Par ailleurs, et alors qu'il n'est pas contesté que seule la main d''uvre devait être fournie par M. [D] [K] et son frère, et qu'il appartenait à M. [M] [K] de fournir les matériaux, celui-ci ne fait pas preuve de ce qu'il aurait de son côté respecté l'obligation lui incombant.
Tout en faisant valoir que les chèques confiés constituaient une garantie, M. [M] [K] réclame paiement de la somme de 21.000 € à titre de dommages et intérêts au titre du préjudice qu'il prétend subir et dont il doit justifier.
Outre le fait que, ainsi que relevé par le premier juge, M. [D] [K] était dès lors en droit d'opposer à son frère l'inexécution de l'obligation lui incombant, la cour relève également qu'il n'est nullement établi en l'état que le préjudice allégué par M. [M] [K] au titre de l'inachèvement des travaux, serait en relation directe et certaine avec l'inexécution qu'il reproche à son frère, et ce compte tenu de ses propres carences, telles qu'énoncées par son frère et telles qu'il les a admises pour partie.

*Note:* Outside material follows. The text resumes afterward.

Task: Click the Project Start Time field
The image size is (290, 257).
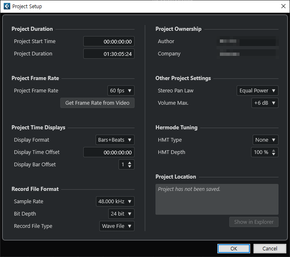Action: click(x=109, y=41)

Il convient donc de confirmer le jugement dont appel en ce qu'il a rejeté la demande de M. [M] [K].
II- Sur l'appel incident et sur la demande en dommages et intérêts pour procédure abusive
Les éléments versés aux dossiers illustrent suffisamment le contentieux existant entre les parties et le fait que M. [M] [K] s'estime, à tort ou à raison, victime de ses frères.
Dans ces conditions il n'apparaît pas qu'en intentant la présente procédure et en interjetant appel, M. [M] [K] ait abusé du droit dont il dispose d'ester en justice et de contester une décision.
La demande doit donc être rejetée et le jugement est confirmé sur ce point.
III- Sur les dépens et les frais irrépétibles
Le sens de la présente décision conduit à confirmer le jugement dont appel pour ce qui concerne les dépens et la condamnation au titre des frais irrépétibles.
A hauteur d'appel M. [M] [K] qui succombe, supportera les dépens.
Il est en outre équitable d'allouer à M. [D] [K], en remboursement des frais irrépétibles exposés à hauteur d'appel, une indemnité de 3.000 €.
PAR CES MOTIFS
La cour,
Confirme en toutes ses dispositions le jugement déféré,
Y ajoutant,
Condamne M. [M] [K] aux entiers dépens d'appel,
Condamne M. [M] [K] à verser à M. [D] [K] une somme de 3.000 € en application des dispositions de l'article 700 du code de procédure civile.